Para a maioria dos portugueses, José Sócrates é corrupto e merecia ir a julgamento. A leitura de Ivo Rosa, para lá de arrasar o trabalho da investigação, nomeadamente de Rosário Teixeira e Carlos Alexandre, foi um tiro nas expectativas criadas durante mais de seis anos num processo contado ao mais ínfimo pormenor em manchetes de jornais e reportagens televisivas.

O problema é que a percepção das pessoas foi contaminada pelos suculentos pedaços de indícios que alguém plantava nos jornais. E essa era sempre a perspectiva que estava a ser montada pelo Ministério Público a que agora Ivo Rosa só faltava apelidar de operação de fancaria e embuste.
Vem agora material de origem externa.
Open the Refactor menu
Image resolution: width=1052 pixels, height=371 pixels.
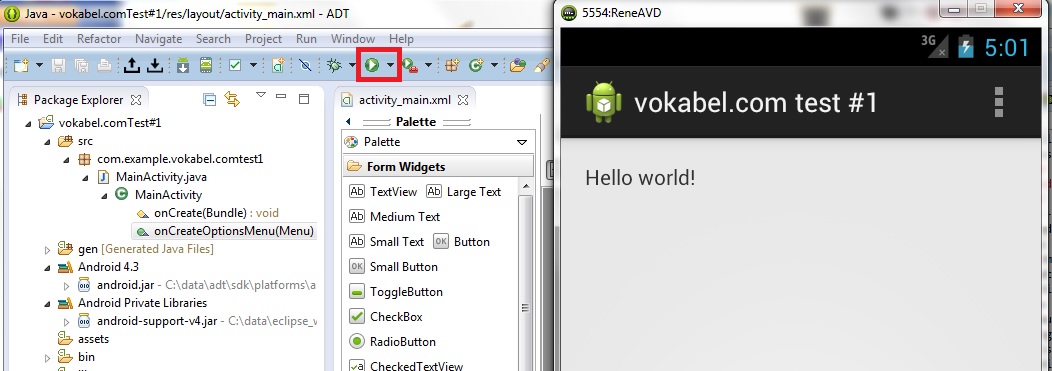(99, 39)
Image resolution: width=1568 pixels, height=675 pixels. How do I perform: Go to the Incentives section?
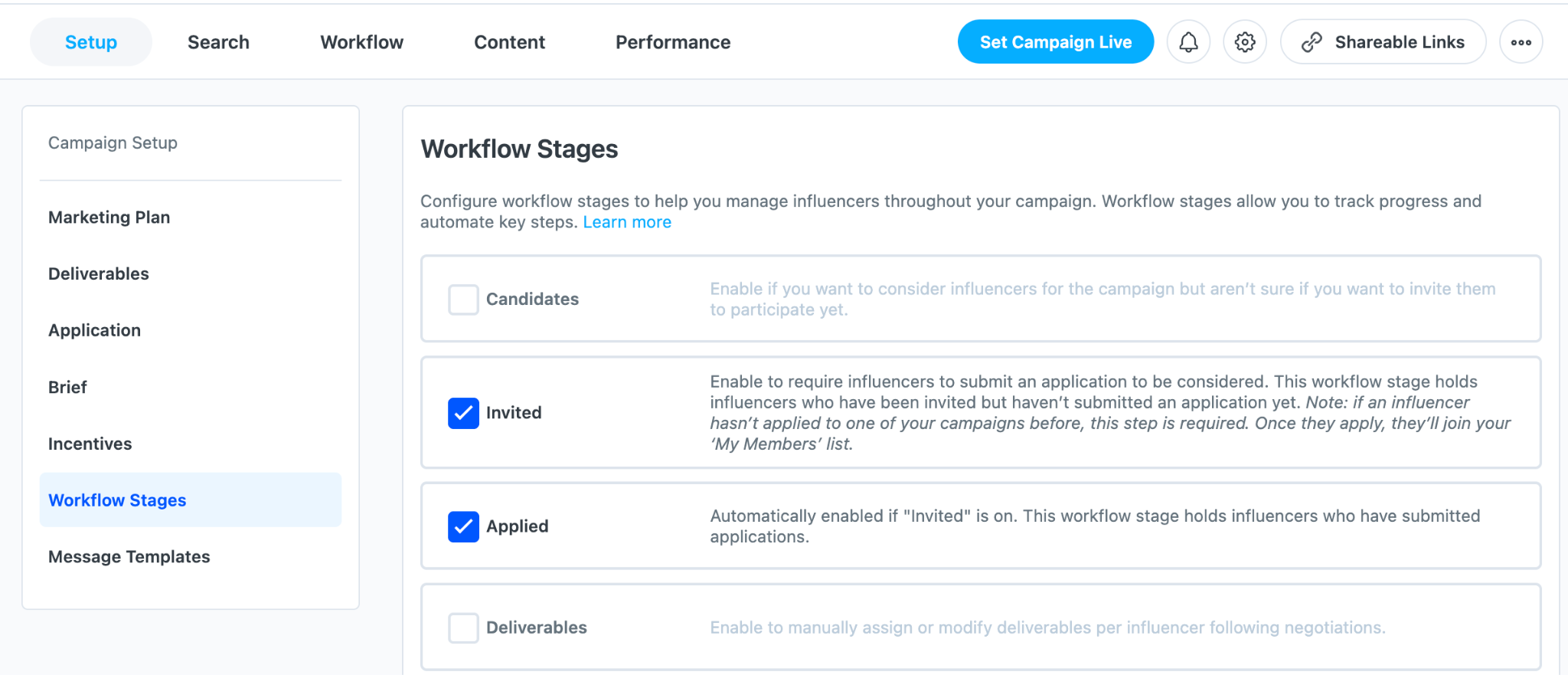click(90, 443)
Tal como augurei no último artigo publicado no Jornal Económico, “Sócrates e a face da Justiça”, a visão do animal feroz retornou aos tempos áureos em que alguém se lembrou de lhe colocar um brilho nos olhos nos outdoors que marcaram a sua vitória em 2005, a primeira e única maioria absoluta conseguida pelo PS.

Agora, no entanto, é um embaraço total para o partido que não vibrou com a decisão de Ivo Rosa, permanecendo num silêncio penalizador. E a única voz que se levantou, Fernando Medina, foi exactamente para reconhecer que Sócrates é uma pedra no sapato.

O ex-primeiro-ministro retribuiu o mimo, apelidando de “profunda canalhice”, saltando para cima do “mandante” lembrando os valores democráticos do PS e o fundador, Mário Soares, que nunca deixou de o apoiar.

Sócrates considera-se uma vítima de uma campanha de difamação. De um processo político, a dita cabala, construída para dinamitar a sua candidatura à Presidência da República. E usou dois anteriores casos, o “Freeport” e o das “escutas de Belém” para reforçar o seu papel de alvo a abater. A sua máquina, que ainda tem e anda por aí, de imediato lançou o paralelismo com o vivido por Lula no Brasil.

“O sangue dos mártires é a semente da Igreja”, escrevia Tertuliano. Mas Sócrates não é um mártir nem as suas feridas darão origem a um novo culto.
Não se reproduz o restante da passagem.